True blue depiction of Aussie life

Ashwini SaseedaranSound Telegraph
Simon Baker, Ben Spence and Samson Coulter in scene from Breath.
Camera IconSimon Baker, Ben Spence and Samson Coulter in scene from Breath. Credit: Supplied

MOVIE - Breath/Rating: 7.5/10/Rated: M/Review: Ashwini Saseedaran

For those expecting a true blue Aussie film, take a breath and be assured the movie adaptation of Tim Winton’s award-winning 2008 novel Breath ticks all the boxes and then some.

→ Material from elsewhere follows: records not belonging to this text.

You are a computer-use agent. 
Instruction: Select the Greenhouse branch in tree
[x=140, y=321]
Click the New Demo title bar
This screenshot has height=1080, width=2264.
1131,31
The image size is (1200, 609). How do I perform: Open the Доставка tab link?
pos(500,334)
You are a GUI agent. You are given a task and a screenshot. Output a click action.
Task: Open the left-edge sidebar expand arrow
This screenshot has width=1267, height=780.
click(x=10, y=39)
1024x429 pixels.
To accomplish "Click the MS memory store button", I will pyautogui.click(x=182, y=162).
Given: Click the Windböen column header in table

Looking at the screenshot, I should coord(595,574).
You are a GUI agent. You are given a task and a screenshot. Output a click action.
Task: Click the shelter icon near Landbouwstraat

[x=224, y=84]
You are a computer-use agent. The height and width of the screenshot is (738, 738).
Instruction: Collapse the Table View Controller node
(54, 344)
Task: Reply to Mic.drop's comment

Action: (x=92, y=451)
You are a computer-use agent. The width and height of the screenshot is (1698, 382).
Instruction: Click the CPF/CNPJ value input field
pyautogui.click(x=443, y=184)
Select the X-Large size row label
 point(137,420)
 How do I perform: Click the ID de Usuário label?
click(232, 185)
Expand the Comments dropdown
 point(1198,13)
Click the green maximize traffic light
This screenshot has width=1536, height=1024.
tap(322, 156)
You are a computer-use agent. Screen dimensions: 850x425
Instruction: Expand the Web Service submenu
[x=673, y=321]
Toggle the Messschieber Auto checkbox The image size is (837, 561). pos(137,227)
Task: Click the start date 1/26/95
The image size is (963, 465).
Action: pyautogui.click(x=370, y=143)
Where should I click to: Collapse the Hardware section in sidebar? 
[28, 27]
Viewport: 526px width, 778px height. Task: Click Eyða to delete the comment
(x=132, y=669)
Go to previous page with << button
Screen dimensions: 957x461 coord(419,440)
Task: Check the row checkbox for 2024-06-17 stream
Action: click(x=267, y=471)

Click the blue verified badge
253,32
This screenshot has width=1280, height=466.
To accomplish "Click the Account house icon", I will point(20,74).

Set against an oceanic landscape in mid-1970s Australia where life is seemingly breezy, the tale follows two young boys, Pikelet (Samson Coulter) and Loonie (Ben Spence) along their carefree ways of hitchhiking with hippies, messing with trucks and kicking each other around after school.

Their thirst for adventure extends to the water and they soon come across Sando (Simon Baker, who also directs), an impressive surfer who dares to master the rough seas.

Captivated by his gift for “dancing on water”, Pikelet and Loonie strike up a friendship with Sando and a love affair with the waves.

The first half draws the viewer in with stunning cinematography, offering a backdrop of sweeping natural landscapes and a spellbinding background score as a couple of devil-may-care boys laugh with the innocence of youth.

But it’s in the second half, that reality comes to town as the previously presented simplicity is abruptly offset by a chain of events dealing with pressure, mysterious identities, self-discovery, manipulation and growing up.

As the three male leads dance with temptations, an honest true-to-life film is offered to viewers who may either find where the movie ends up cringeworthy or appreciate the unforgiving presentation of reality in a world where the sea, surf and sex rules.